**GIVEN INFORMATION**
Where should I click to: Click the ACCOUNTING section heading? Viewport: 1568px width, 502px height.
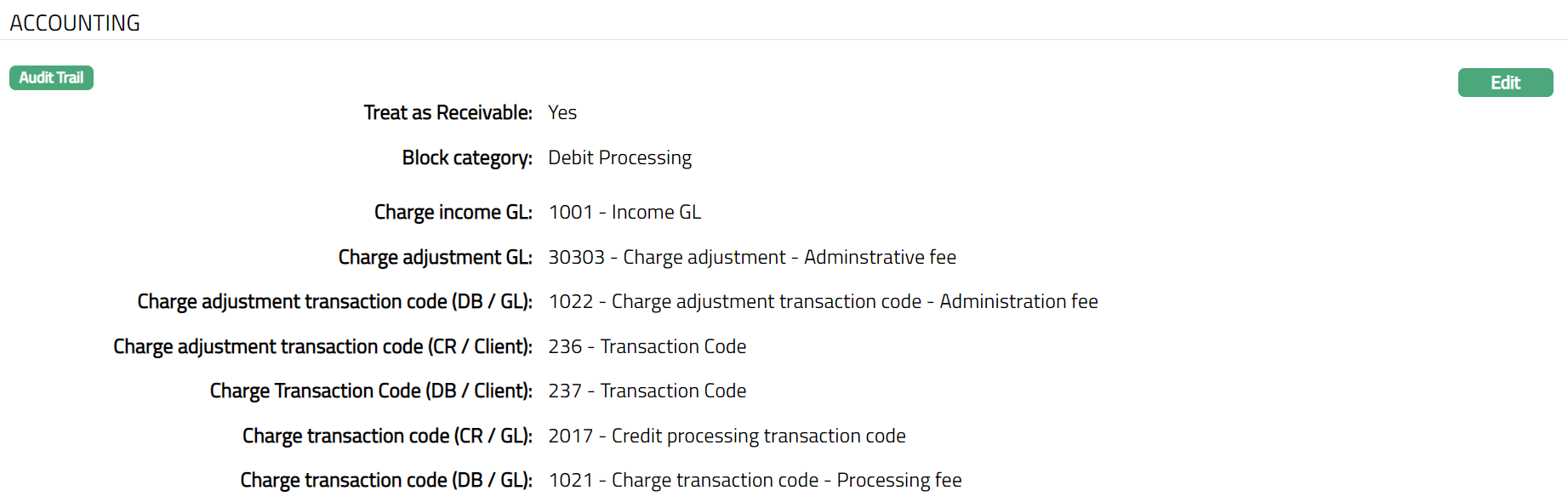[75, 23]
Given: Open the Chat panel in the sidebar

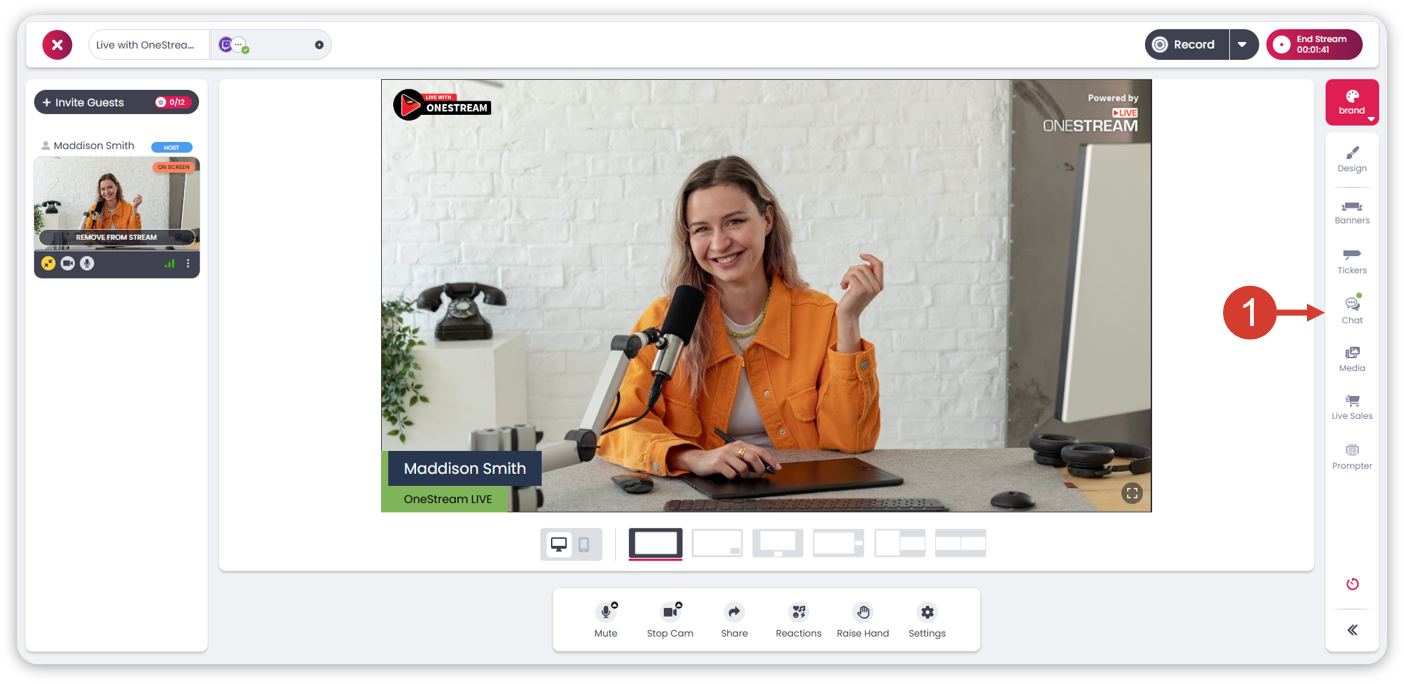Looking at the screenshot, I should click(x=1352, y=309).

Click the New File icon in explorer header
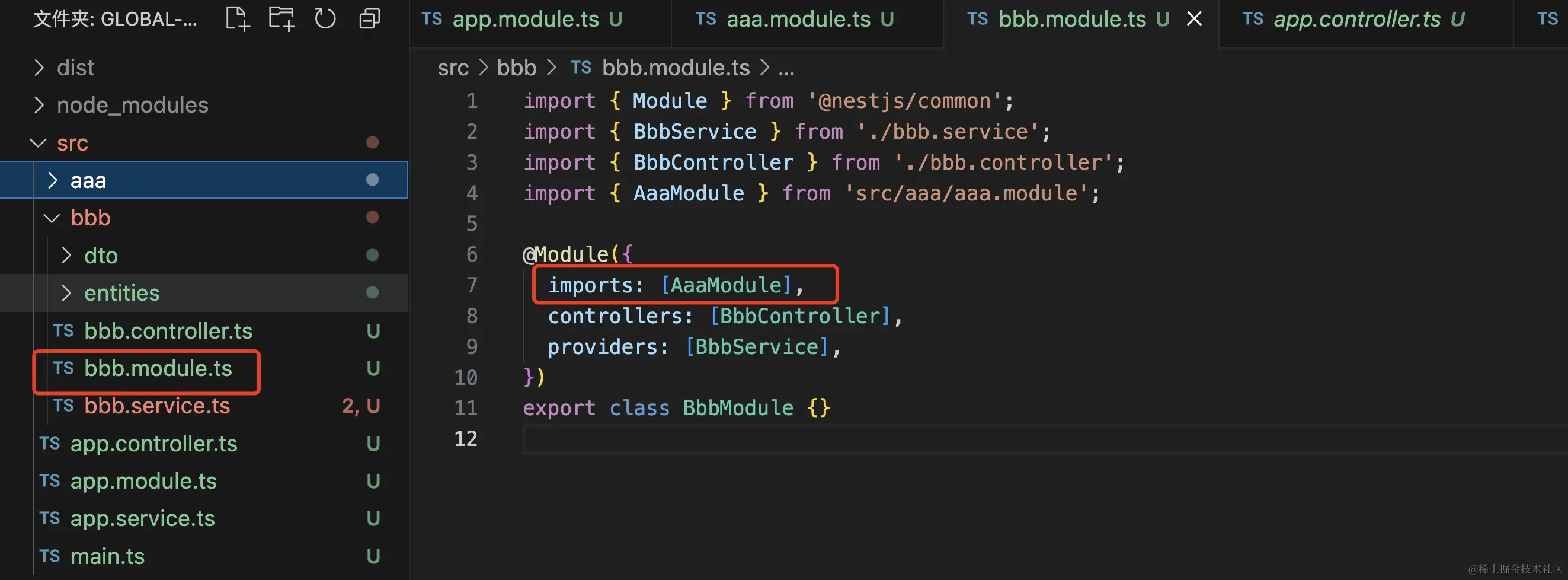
---
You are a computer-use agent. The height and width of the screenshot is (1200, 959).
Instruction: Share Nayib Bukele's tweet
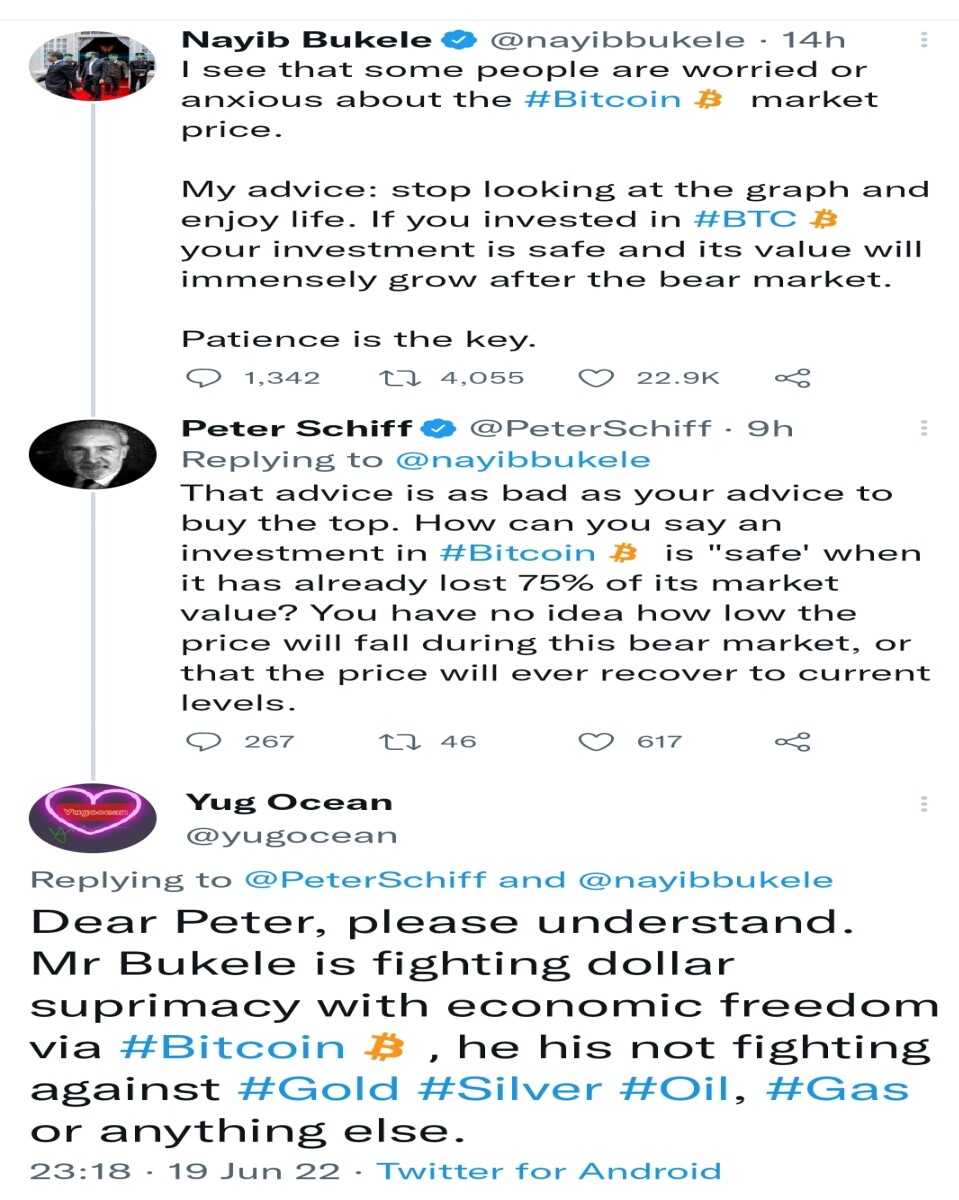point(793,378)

**EXERCISE DETAILS**
Repeat, word for word, the lines of the material above from the one holding "Where should I" through the one holding "Click the New File icon in explorer header". Leave out pictures.

**ANSWER TO THIS TASK**
Where should I click to: Click the ACCOUNTING section heading? Viewport: 1568px width, 502px height.
[75, 23]
Given: Open the Chat panel in the sidebar

Looking at the screenshot, I should click(x=1352, y=309).

Click the New File icon in explorer header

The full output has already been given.